A summary of their findings is below.
...we found that employed husbands in traditional [wife not employed] and neo-traditional [wife employed part time] marriages, compared to those in modern marriages [wife employed full time], tend to (a) view the presence of women in the workplace unfavorably, (b) perceive that organizations with higher numbers of female employees are operating less smoothly, (c) find organizations with female leaders as relatively unattractive, and (d) deny, more frequently, qualified female employees opportunities for promotion
Study 1 used survey results to measure explicitly sexist attitudes with regards to gender roles (i.e. men should be the breadwinners, women should raise children and keep house).
Study 2 again used survey results, this time to look at perceived organisational smoothness relative to the number of female employees.
Study 3 asked job seekers to evaluate one of two recruitment letters. The letters were identical, except that one had the names of male recruiters, and the statement "INDSCO’s equal employment opportunity programs ensure that all employees can get ahead in our company", while the second had the names of female recruiters, and the statement "INDSCO’s equal employment opportunity programs ensure that all employees can get ahead in our company. For example, representation of women on our board of directors far exceeds the average representation of women in Fortune 500 companies."
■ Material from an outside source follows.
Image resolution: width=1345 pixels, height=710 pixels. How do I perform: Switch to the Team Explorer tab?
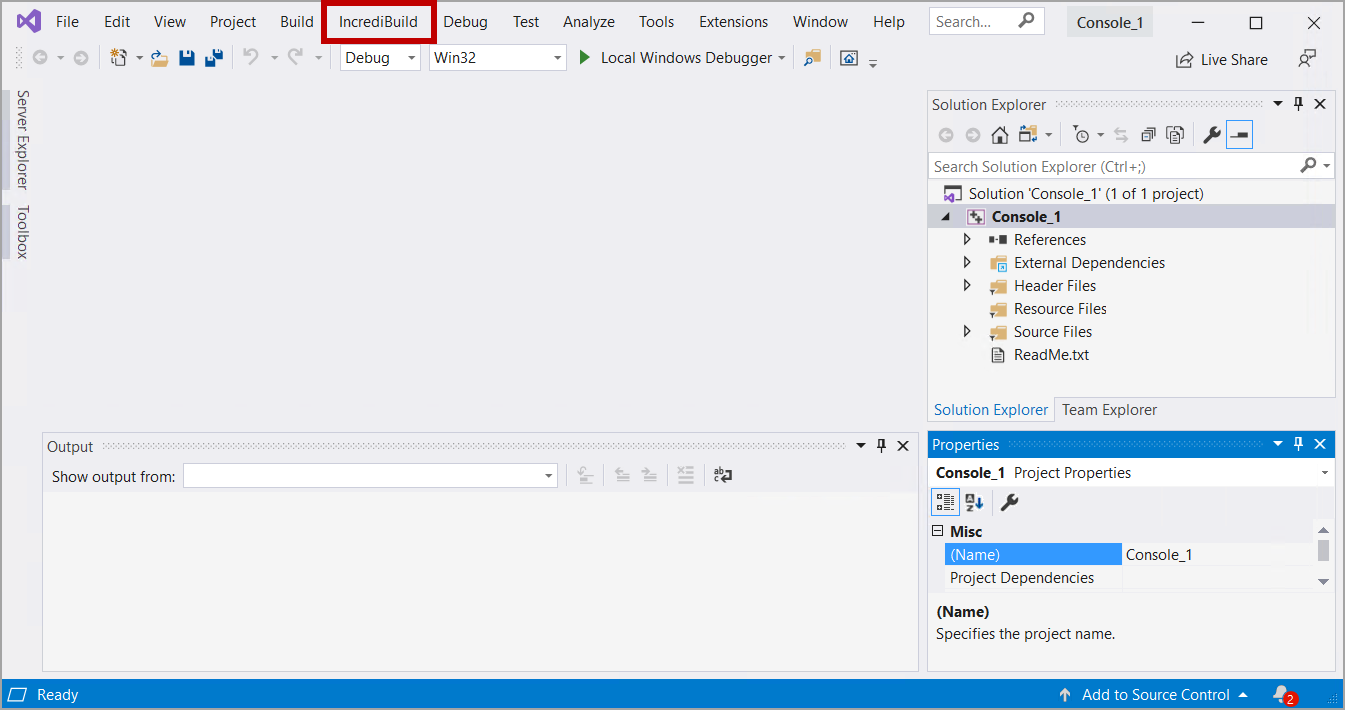(1109, 410)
Study 4 asked managers to evaluate one of two identical candidates to be sponsored through an MBA program with a promotion to Vice President upon completion of the studies. One candidate had an unambiguously male name, the other a female name.
Across all four studies, marriage structure was statistically significantly indicative of attitudes towards women in the workplace, with men in traditional marriages being more negative than men in modern egalitarian marriages.
Of course correlation is not causation, and the marriage structure itself may be indicative of attitudes held prior to the marriage, for example religious beliefs or an otherwise conservative upbringing. Nor does this mean that men with stay-at-home wives are automatically sexist, either explicitly or implicitly. It does however show (surprise surprise) that personal attitudes do affect professional decisions, specifically decisions made by men that determine career opportunities for women. By gaining a better understanding of the influences on these decisions, organisations can better work towards negating these influences and developing a more egalitarian workplace. Being confronted with this information can also help men who do not wish to be sexist, either implicitly or explicitly, to more accurately consider their own behaviours and attitudes, and how these might be influenced by the work decisions of their wife (or partner).